Semenya a pris la décision de courir pour le 200 m. C’est visiblement la meilleure option pour elle; Supernatural reste fortement avantagée sur ses rivales.
Certains appellent au sexisme, car on accepte que les hommes aient des différences physiques, mais il ne s’agit pas du grand vilain de cette mise en scène. La comparaison est bancale. Il ne s’agit pas de pieds plus palmés pour les nageurs, mais bien d’une hormone qui profère des résultats colossaux. C’est exactement le genre d’avantage que les athlètes tentent d’aller chercher en se dopant. Sauf que pour elles, c’est fait naturellement.
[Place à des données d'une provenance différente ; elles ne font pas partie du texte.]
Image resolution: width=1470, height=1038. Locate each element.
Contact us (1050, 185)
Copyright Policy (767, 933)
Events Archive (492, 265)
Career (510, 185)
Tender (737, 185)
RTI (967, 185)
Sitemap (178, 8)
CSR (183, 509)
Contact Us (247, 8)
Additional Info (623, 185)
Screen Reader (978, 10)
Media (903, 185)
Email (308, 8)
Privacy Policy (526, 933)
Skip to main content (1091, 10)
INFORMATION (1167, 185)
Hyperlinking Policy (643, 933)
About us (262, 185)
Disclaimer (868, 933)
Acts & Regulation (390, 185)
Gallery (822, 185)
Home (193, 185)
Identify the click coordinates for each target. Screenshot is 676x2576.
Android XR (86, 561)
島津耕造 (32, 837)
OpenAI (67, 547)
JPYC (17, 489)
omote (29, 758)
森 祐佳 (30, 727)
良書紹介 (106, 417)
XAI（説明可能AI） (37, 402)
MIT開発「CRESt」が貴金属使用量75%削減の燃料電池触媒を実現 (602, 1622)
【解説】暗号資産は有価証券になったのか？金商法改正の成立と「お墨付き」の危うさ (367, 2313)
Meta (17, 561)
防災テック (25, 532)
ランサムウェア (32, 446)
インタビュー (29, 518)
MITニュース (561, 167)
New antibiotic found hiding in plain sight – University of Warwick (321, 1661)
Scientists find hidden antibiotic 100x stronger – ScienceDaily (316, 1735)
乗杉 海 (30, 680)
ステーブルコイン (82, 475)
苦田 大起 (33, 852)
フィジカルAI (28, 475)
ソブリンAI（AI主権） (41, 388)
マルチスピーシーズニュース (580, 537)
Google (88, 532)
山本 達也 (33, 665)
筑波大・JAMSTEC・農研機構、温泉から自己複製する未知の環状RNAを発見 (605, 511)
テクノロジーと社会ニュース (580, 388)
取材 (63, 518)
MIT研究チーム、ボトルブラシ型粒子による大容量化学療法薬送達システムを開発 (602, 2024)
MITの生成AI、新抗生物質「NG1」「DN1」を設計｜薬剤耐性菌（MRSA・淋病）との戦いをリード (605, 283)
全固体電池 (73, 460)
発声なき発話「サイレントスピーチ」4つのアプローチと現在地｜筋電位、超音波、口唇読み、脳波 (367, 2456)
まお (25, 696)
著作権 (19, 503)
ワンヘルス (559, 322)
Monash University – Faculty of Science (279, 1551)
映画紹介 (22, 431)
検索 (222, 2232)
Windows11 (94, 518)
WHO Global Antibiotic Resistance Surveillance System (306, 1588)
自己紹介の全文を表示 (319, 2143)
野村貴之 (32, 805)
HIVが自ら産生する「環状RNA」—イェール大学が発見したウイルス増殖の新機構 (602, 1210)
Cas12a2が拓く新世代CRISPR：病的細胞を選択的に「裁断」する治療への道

Placer ces athlètes avec les hommes ne serait malheureusement pas la solution magique. Semenya enregistre un temps plus lent d’environ 15 secondes que les hommes; son meilleur temps en carrière pour le 800 m est 1 min 54 s, contre 1 min 40 s pour le gagnant chez les hommes, David Rudisha, au JO de 2012.
Hors des normes, point de salut!
Toutes solutions potentielles semblent avoir un fond de sexisme ou de discrimination. Caster n’a pas demandé ce sort, mais elle se retrouve, malgré elle, bien trop avantagée par rapport aux autres coureuses.
Une refonte des catégories semble être la seule solution plus ou moins décente. On pourrait ajouter une troisième catégorie plus hybride avec des limites de poids et de testostérone. Avec cette nouvelle classe, on pourrait régler, du même coup, la situation précaire des cas de transgenre. Dans le sport de haut niveau, ils sont rares, présentement, voire nuls; mais c’est un autre enjeu sociétal auquel la Fédération internationale d’athlétisme devra s’attaquer dans les années à venir. Si c’est cette option qui est retenue, elle ne sera pas mise en activité dès maintenant, de toute évidence. Le monde n’est pas prêt à ça.